C’est dans un numéro spécial du journal officiel Le Moniteur N°1 du 5 janvier 2021 qu’a été publié le décret donnant au Conseil Électoral Provisoire (CEP) le cadre légal pour « l’organisation, le contrôle du référendum constitutionnel ainsi que la publication de ses résultats sur toute l’étendue du territoire national. Le suffrage est universel direct, secret et libre » peut-on lire. Ce même décret accorde un nouveau délai de deux (2) mois à la Commission  Consultative Indépendante (CCI) pour finaliser les travaux du projet de la nouvelle Constitution. Tout est prévu dans ce décret dans lequel on peut lire : « Le CEP transmet sans délai les résultats du référendum constitutionnel au Président de la République pour publication au journal officiel le Moniteur » (Art. 104). « Les résultats du référendum constitutionnel, proclamés par le CEP et transmis pour publication, ne peuvent être l’objet d’aucune contestation ou objection. Leur publication, par le Président de la République, est automatique et immédiate » (Art. 105). La diligence à laquelle ce décret a été publié démontre une fois encore la détermination de l’équipe au pouvoir d’aller vite, très vite dans ce processus. 

 Dans la mesure où ce décret précède la remise publique du document à l’exécutif et sans que personne, autres que l’entourage du Président, n’ait eu connaissance du texte en cours de rédaction. En fait, la présidence de la République disait attendre que le CEP lui transmette un calendrier comprenant les dates et les modalités du referendum et les autres scrutins. C’est chose faite depuis le début du mois de janvier 2021. Le referendum est fixé au 25 avril 2021 selon le calendrier du Conseil Electoral Provisoire publié le jeudi 7 janvier 2021. Car pour le chef de l’Etat, il est temps d’en finir avec la Constitution de 1987 amendée qui ne favorise ni la stabilité politique ni la stabilité institutionnelle dans le pays. Jovenel Moïse a pris comme exemple qu’entre 1987 et 2021, soit 34 ans après, le pays a connu pas moins de dix-neuf Présidents de la République. 

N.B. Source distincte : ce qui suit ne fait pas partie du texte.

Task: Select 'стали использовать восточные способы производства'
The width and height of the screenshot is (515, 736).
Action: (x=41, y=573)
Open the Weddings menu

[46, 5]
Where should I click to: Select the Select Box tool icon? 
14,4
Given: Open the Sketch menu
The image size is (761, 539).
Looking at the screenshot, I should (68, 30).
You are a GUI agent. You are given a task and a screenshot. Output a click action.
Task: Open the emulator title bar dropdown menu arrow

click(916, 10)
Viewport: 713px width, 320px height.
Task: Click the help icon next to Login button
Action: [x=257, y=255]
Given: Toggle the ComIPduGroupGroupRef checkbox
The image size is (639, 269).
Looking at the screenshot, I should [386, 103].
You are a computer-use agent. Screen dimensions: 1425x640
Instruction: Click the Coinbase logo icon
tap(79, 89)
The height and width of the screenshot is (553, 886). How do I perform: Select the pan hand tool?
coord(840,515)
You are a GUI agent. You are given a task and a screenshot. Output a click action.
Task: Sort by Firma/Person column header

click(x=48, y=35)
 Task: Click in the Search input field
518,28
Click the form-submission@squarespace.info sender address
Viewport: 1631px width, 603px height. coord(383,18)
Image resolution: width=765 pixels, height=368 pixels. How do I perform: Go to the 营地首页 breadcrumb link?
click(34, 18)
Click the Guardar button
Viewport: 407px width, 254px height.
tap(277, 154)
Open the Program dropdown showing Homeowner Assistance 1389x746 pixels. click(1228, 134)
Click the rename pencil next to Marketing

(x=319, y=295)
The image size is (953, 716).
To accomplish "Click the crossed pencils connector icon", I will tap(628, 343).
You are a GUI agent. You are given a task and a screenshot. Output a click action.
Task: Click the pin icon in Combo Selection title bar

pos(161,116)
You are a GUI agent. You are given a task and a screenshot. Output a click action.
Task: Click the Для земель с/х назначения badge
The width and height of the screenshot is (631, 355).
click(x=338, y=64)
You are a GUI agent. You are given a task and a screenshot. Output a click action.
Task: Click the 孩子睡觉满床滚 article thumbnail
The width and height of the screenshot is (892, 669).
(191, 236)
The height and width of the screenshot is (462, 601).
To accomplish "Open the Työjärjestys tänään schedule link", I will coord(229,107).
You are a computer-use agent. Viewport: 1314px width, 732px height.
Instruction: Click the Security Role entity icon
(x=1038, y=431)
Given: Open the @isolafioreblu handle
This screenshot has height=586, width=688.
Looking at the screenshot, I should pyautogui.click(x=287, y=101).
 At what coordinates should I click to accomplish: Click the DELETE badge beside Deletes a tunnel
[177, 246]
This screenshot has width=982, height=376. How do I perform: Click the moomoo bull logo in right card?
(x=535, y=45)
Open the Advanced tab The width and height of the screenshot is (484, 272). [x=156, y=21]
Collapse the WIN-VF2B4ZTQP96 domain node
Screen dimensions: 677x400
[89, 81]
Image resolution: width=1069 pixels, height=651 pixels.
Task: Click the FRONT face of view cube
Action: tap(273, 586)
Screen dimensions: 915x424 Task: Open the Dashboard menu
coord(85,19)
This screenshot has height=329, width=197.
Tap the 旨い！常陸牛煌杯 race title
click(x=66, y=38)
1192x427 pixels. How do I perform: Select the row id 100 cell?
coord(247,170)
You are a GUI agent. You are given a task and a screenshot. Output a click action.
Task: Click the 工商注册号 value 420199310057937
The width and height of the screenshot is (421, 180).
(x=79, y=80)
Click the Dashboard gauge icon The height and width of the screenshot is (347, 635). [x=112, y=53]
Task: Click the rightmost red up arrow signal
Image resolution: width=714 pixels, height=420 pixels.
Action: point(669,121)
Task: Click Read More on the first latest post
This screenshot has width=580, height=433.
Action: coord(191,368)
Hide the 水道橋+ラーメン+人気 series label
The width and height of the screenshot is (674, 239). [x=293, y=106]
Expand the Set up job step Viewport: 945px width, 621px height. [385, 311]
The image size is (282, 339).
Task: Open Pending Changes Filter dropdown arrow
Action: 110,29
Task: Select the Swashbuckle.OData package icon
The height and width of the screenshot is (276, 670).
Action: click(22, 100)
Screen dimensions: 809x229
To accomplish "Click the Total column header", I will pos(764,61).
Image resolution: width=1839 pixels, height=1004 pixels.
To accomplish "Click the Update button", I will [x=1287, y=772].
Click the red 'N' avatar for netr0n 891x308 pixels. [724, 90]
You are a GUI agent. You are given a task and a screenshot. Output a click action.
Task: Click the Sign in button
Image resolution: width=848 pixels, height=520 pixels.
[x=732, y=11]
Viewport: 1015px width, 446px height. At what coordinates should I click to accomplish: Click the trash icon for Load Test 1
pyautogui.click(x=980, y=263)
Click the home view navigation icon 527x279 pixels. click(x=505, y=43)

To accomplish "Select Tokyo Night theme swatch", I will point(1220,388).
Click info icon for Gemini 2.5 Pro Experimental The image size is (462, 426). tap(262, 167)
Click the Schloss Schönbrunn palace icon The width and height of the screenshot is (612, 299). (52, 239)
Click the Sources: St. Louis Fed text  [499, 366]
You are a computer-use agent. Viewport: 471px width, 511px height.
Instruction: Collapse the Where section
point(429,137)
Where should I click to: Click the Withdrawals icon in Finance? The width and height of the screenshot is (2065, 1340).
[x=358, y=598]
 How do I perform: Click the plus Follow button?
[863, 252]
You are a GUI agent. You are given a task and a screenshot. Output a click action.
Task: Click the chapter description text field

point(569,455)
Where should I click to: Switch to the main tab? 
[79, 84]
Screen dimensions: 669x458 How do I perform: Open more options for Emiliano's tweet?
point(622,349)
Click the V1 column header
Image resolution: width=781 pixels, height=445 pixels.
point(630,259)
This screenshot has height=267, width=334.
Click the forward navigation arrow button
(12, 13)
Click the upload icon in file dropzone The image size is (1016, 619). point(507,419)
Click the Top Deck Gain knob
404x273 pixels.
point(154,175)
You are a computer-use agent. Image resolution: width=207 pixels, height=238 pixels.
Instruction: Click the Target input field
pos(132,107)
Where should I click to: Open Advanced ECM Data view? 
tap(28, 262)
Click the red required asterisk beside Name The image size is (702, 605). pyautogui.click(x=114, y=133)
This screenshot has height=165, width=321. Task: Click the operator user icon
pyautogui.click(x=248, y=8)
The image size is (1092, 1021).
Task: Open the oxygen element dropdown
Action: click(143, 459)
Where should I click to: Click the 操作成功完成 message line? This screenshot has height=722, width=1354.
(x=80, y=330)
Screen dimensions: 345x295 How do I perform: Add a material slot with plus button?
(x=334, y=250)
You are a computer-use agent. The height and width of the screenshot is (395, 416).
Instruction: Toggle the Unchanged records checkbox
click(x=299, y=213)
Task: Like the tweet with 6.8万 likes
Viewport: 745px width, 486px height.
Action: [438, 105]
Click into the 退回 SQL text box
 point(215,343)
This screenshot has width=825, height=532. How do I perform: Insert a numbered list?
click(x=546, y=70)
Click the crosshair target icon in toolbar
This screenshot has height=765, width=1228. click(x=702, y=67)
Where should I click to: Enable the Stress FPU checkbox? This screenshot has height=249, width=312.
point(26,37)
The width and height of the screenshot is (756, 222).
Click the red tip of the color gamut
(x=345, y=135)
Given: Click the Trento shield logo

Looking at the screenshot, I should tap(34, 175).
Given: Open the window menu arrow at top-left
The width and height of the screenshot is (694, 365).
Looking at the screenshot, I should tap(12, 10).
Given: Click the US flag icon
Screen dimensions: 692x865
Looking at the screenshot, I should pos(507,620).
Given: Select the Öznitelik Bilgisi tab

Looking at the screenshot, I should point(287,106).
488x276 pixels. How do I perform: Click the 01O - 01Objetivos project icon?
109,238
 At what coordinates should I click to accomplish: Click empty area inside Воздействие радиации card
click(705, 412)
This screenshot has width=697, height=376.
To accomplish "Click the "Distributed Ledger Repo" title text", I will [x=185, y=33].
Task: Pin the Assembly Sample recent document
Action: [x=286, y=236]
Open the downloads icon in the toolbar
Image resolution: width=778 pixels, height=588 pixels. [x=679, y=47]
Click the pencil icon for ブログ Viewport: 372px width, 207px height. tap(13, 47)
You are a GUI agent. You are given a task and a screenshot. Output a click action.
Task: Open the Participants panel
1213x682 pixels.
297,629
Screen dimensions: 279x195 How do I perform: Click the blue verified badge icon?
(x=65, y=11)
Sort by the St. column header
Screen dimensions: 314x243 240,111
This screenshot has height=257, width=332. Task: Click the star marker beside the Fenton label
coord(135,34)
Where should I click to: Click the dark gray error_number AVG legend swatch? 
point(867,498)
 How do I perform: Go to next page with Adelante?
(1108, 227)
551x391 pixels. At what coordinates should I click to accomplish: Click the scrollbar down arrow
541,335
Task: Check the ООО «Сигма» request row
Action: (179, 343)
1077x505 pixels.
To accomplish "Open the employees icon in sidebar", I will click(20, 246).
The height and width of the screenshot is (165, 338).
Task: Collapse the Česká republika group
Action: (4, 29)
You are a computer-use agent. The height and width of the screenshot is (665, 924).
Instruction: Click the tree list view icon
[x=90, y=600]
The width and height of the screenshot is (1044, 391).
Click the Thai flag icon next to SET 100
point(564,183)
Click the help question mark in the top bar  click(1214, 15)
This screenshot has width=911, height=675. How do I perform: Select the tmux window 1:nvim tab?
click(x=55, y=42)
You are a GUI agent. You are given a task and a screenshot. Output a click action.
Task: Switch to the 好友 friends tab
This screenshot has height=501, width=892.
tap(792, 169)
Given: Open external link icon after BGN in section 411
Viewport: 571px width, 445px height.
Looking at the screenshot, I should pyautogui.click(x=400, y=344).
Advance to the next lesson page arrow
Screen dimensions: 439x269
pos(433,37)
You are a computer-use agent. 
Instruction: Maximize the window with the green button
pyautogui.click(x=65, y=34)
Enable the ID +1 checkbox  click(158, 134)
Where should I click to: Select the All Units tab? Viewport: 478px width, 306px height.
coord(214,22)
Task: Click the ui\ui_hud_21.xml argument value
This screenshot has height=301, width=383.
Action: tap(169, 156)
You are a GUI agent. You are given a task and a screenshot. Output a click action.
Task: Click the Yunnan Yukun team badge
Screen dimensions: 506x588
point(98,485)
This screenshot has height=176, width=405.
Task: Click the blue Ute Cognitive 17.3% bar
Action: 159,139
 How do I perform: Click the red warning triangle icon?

« Il n’y a pas une zone du pays qui ne sera pas électrifiée » assure Jovenel Moïse

 Alors que s’il n’y avait pas un nombre considérable de soubresauts politiques, il n’aurait été que le 7e chef d’Etat depuis la promulgation de la Constitution post-Duvalier, avant d’expliquer qu’« Il n’y a pas d’équilibre entre les trois pouvoirs de l’Etat et que les pouvoirs rentrent en permanence en collision.» Enfin, donnant l’impression qu’il contrôle tout de bout en bout, le Président reprend sa rhétorique sur l’électrification du pays avant la fin de son mandat. Pour lui, il ne fait pas de doute, il est proche du but. D’après lui, le projet avance, certes, avec des difficultés, mais les choses avancent. Tout le pays, selon lui, est en chantier. « Il n’y a pas une zone du pays qui ne sera pas électrifiée » assure Jovenel Moïse dans une ultime promesse à la population. Bien entendu s’il arrive à tenir le cap après le 7 février 2021. En tout état de cause, c’est une période pleine d’incertitudes qui s’annonce donc pour les protagonistes. Tandis que,  l’année 2021 paraît comme une année à haut risque politique pour le pays, voire de tous les dangers pour les Haïtiens en particulier.